── Material fornecido ──
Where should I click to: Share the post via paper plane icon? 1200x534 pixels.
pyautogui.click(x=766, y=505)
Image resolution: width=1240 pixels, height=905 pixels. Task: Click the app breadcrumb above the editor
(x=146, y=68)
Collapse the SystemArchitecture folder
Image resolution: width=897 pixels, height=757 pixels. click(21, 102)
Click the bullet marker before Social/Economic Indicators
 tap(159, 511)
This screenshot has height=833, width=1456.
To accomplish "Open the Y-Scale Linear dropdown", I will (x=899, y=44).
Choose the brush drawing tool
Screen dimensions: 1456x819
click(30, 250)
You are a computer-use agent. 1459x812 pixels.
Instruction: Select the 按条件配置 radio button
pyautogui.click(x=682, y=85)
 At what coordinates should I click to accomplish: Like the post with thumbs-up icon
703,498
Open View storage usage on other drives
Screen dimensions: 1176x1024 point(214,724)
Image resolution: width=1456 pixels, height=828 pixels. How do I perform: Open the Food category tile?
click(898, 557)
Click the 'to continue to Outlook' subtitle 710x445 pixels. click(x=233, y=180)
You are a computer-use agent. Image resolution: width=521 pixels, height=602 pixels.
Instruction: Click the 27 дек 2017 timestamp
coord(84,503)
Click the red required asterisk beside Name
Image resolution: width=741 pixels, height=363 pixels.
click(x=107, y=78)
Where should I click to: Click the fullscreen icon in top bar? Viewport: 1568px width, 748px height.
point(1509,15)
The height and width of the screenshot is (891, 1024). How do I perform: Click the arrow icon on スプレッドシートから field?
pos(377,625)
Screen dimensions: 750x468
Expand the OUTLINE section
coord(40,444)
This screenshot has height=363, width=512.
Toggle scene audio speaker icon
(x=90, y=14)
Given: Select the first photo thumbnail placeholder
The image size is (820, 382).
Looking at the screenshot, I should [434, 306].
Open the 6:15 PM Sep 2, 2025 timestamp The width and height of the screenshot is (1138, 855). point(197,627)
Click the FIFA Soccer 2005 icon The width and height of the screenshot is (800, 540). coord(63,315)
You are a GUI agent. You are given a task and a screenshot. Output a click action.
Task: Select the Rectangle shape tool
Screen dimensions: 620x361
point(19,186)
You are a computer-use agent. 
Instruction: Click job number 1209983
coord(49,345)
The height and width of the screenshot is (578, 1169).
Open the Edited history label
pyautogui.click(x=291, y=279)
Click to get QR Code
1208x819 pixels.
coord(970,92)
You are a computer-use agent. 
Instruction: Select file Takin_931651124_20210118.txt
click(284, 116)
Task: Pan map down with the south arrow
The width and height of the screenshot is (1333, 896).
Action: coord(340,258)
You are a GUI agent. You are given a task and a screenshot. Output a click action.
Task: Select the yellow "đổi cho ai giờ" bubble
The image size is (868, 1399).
───
Copie todas as linhas acima, sem alterar nenhum caractere.

Where should I click to: Share the post via paper plane icon? 1200x534 pixels.
pyautogui.click(x=766, y=505)
Image resolution: width=1240 pixels, height=905 pixels. Task: Click the app breadcrumb above the editor
(x=146, y=68)
Collapse the SystemArchitecture folder
Image resolution: width=897 pixels, height=757 pixels. click(21, 102)
Click the bullet marker before Social/Economic Indicators
 tap(159, 511)
This screenshot has height=833, width=1456.
To accomplish "Open the Y-Scale Linear dropdown", I will (x=899, y=44).
Choose the brush drawing tool
Screen dimensions: 1456x819
click(30, 250)
You are a computer-use agent. 1459x812 pixels.
Instruction: Select the 按条件配置 radio button
pyautogui.click(x=682, y=85)
 At what coordinates should I click to accomplish: Like the post with thumbs-up icon
703,498
Open View storage usage on other drives
Screen dimensions: 1176x1024 point(214,724)
Image resolution: width=1456 pixels, height=828 pixels. How do I perform: Open the Food category tile?
click(898, 557)
Click the 'to continue to Outlook' subtitle 710x445 pixels. click(x=233, y=180)
You are a computer-use agent. Image resolution: width=521 pixels, height=602 pixels.
Instruction: Click the 27 дек 2017 timestamp
coord(84,503)
Click the red required asterisk beside Name
Image resolution: width=741 pixels, height=363 pixels.
click(x=107, y=78)
Where should I click to: Click the fullscreen icon in top bar? Viewport: 1568px width, 748px height.
point(1509,15)
The height and width of the screenshot is (891, 1024). How do I perform: Click the arrow icon on スプレッドシートから field?
pos(377,625)
Screen dimensions: 750x468
Expand the OUTLINE section
coord(40,444)
This screenshot has height=363, width=512.
Toggle scene audio speaker icon
(x=90, y=14)
Given: Select the first photo thumbnail placeholder
The image size is (820, 382).
Looking at the screenshot, I should [434, 306].
Open the 6:15 PM Sep 2, 2025 timestamp The width and height of the screenshot is (1138, 855). point(197,627)
Click the FIFA Soccer 2005 icon The width and height of the screenshot is (800, 540). coord(63,315)
You are a GUI agent. You are given a task and a screenshot. Output a click action.
Task: Select the Rectangle shape tool
Screen dimensions: 620x361
point(19,186)
You are a computer-use agent. 
Instruction: Click job number 1209983
coord(49,345)
The height and width of the screenshot is (578, 1169).
Open the Edited history label
pyautogui.click(x=291, y=279)
Click to get QR Code
1208x819 pixels.
coord(970,92)
You are a computer-use agent. 
Instruction: Select file Takin_931651124_20210118.txt
click(284, 116)
Task: Pan map down with the south arrow
The width and height of the screenshot is (1333, 896).
Action: coord(340,258)
You are a GUI agent. You are given a task and a screenshot. Output a click action.
Task: Select the yellow "đổi cho ai giờ" bubble
The image size is (868, 1399).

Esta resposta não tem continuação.